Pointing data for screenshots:
━━━━━━━━━━━━━━━━━━━━━━━━━━━━━━

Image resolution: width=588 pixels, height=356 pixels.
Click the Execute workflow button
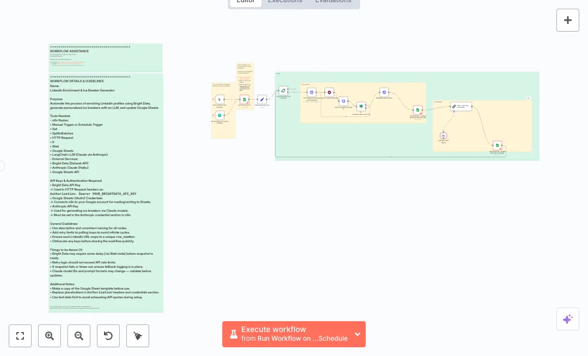pyautogui.click(x=289, y=334)
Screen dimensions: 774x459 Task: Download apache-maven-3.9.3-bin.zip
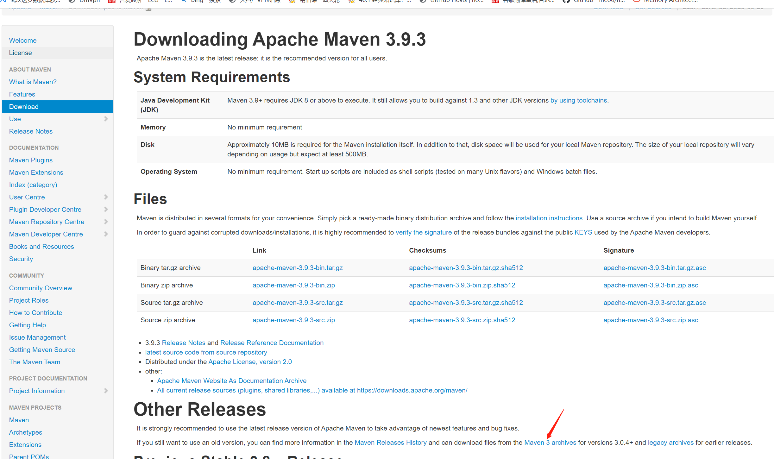point(293,285)
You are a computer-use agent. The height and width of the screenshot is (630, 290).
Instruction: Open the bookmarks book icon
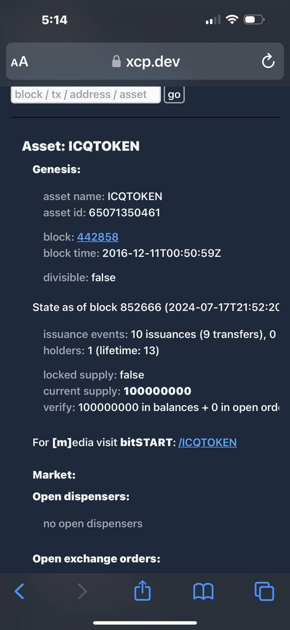(203, 592)
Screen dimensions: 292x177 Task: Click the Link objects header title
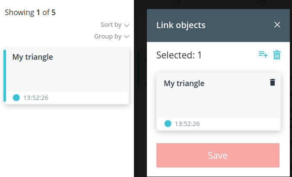(181, 25)
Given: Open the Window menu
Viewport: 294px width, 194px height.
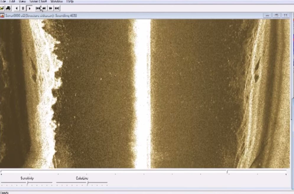Looking at the screenshot, I should tap(56, 1).
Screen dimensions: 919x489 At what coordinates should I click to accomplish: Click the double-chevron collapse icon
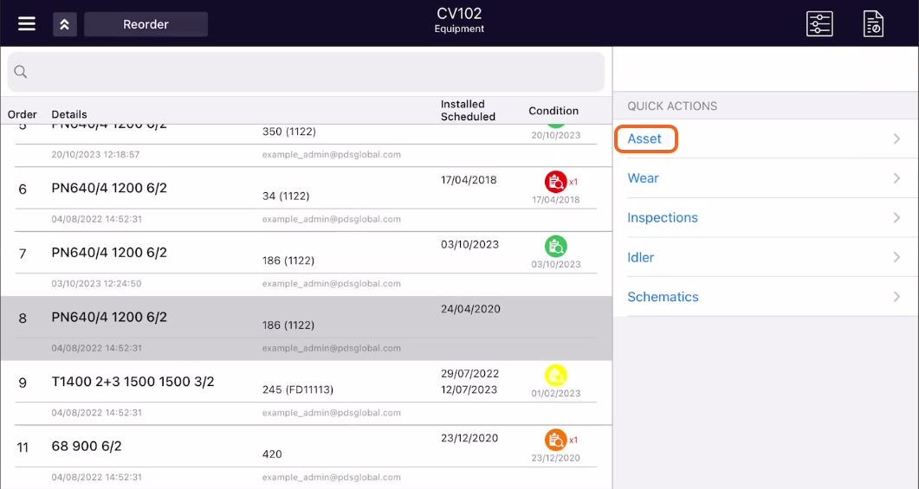point(64,24)
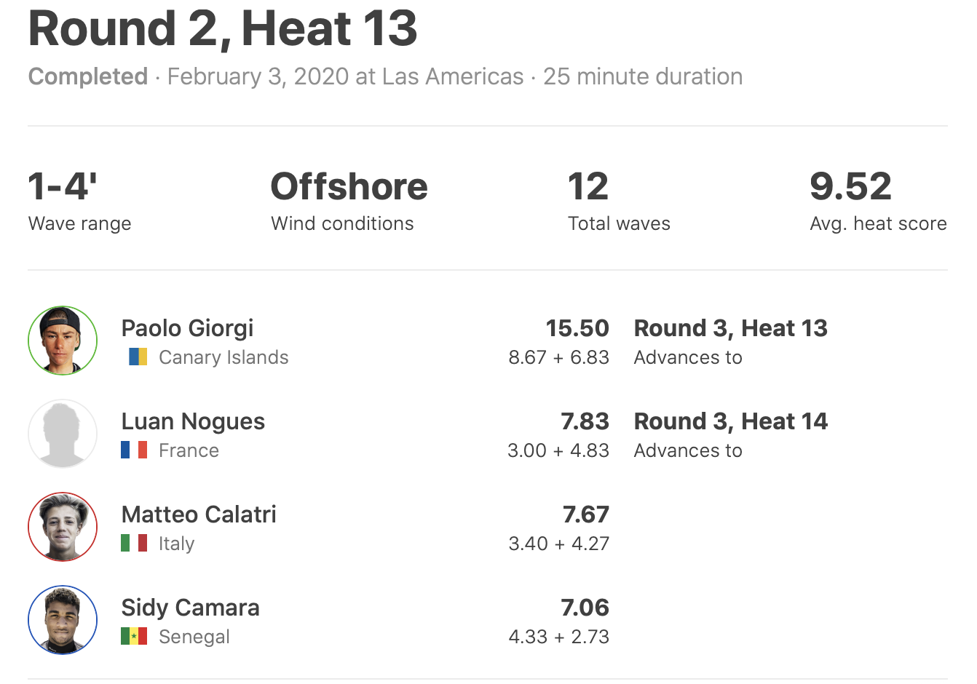The height and width of the screenshot is (684, 977).
Task: Click the 9.52 average heat score
Action: pos(850,186)
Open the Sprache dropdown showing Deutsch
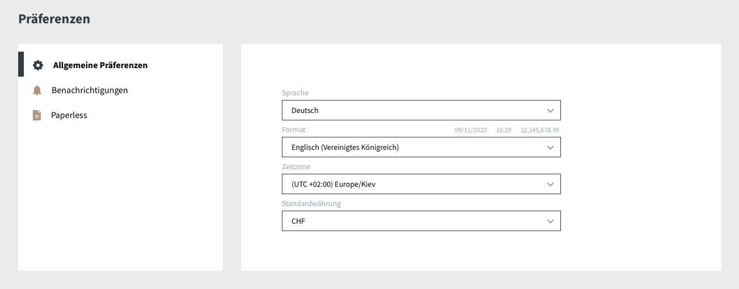739x289 pixels. click(x=421, y=110)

━━━━━━━━━━━━━━━━━━━━━━━━━━━━━━

• _THE PROBLEM_
Copy out every entry above word for word, leaving out the pictures.

• _SOLUTION FOR THIS PROBLEM_
Image resolution: width=588 pixels, height=356 pixels.
Click the Execute workflow button
pyautogui.click(x=289, y=334)
Screen dimensions: 774x459 Task: Download apache-maven-3.9.3-bin.zip
point(293,285)
You are a computer-use agent. The height and width of the screenshot is (630, 290).
Instruction: Open the bookmarks book icon
(203, 592)
Screen dimensions: 292x177 Task: Click the Link objects header title
(181, 25)
Given: Open the Window menu
Viewport: 294px width, 194px height.
Looking at the screenshot, I should tap(56, 1).
Screen dimensions: 919x489 At what coordinates should I click to accomplish: Click the double-chevron collapse icon
point(64,24)
The height and width of the screenshot is (684, 977).
Task: Click the 9.52 average heat score
Action: pos(850,186)
Open the Sprache dropdown showing Deutsch
739x289 pixels. click(x=421, y=110)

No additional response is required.